"Rompe il naso a pugni alla moglie incinta e picchia la figlioletta di un anno", chiesta condanna

Il pm propone tre anni di reclusione per un uomo di 43 anni, arrestato lo scorso maggio dopo che la donna in piena notte chiese aiuto ai carabinieri

Pesta selvaggiamente la compagna che, al secondo mese di gravidanza, con il setto nasale appena fratturato da un pugno, corre a chiedere aiuto ai carabinieri anche perché, nella loro abitazione, era rimasta la figlioletta di un anno e quattro mesi, a sua volta colpita al volto.

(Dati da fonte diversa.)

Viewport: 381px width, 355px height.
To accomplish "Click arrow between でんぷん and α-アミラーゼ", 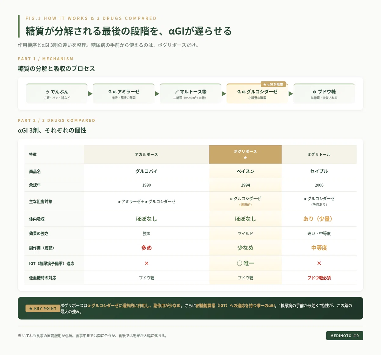I will pos(90,94).
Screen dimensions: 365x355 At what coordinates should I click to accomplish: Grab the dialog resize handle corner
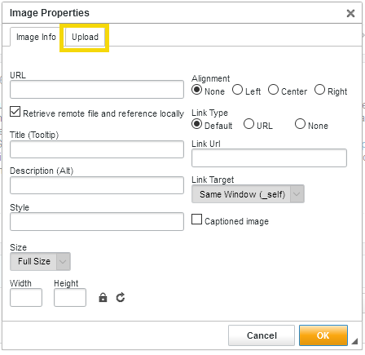(354, 341)
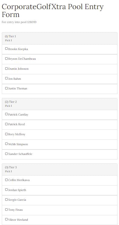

Una storia di violenze agghiaccianti che è approdata in aula per il processo. Il pubblico ministero Chiara Bisso, al termine della requisitoria, ha chiesto la condanna a tre anni di reclusione, per l’accusa di maltrattamenti e lesioni, ai danni di F.M., 43 anni, di Agrigento. Dopo la requisitoria e l’arringa di parte civile dell’avvocato Massimiliano Caltavuturo, il giudice dell’udienza preliminare ha disposto un rinvio per la conclusione del processo che si sta celebrando con il rito abbreviato.

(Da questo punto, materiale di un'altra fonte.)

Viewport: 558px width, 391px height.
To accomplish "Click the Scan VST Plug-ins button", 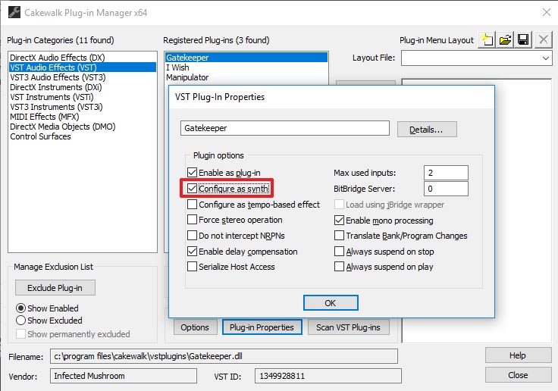I will [x=349, y=327].
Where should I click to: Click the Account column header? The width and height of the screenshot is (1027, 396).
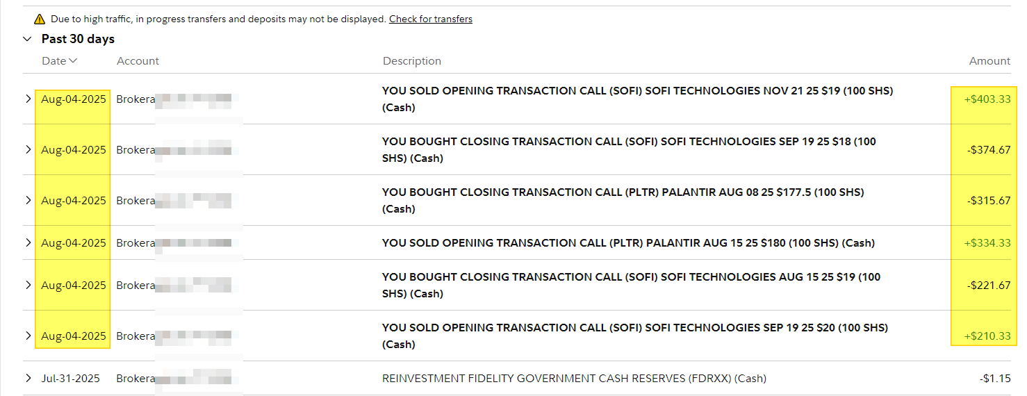138,61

Il 22 marzo il difensore, l’avvocato Salvatore Cusumano, illustrerà la sua arringa e poi sarà emessa la sentenza. L’imputato, il 13 maggio, in piena notte, fu arrestato dai carabinieri dopo che la compagna, incinta, al secondo mese, era andata in caserma, ancora sanguinante e col setto nasale fratturato, a chiedere aiuto.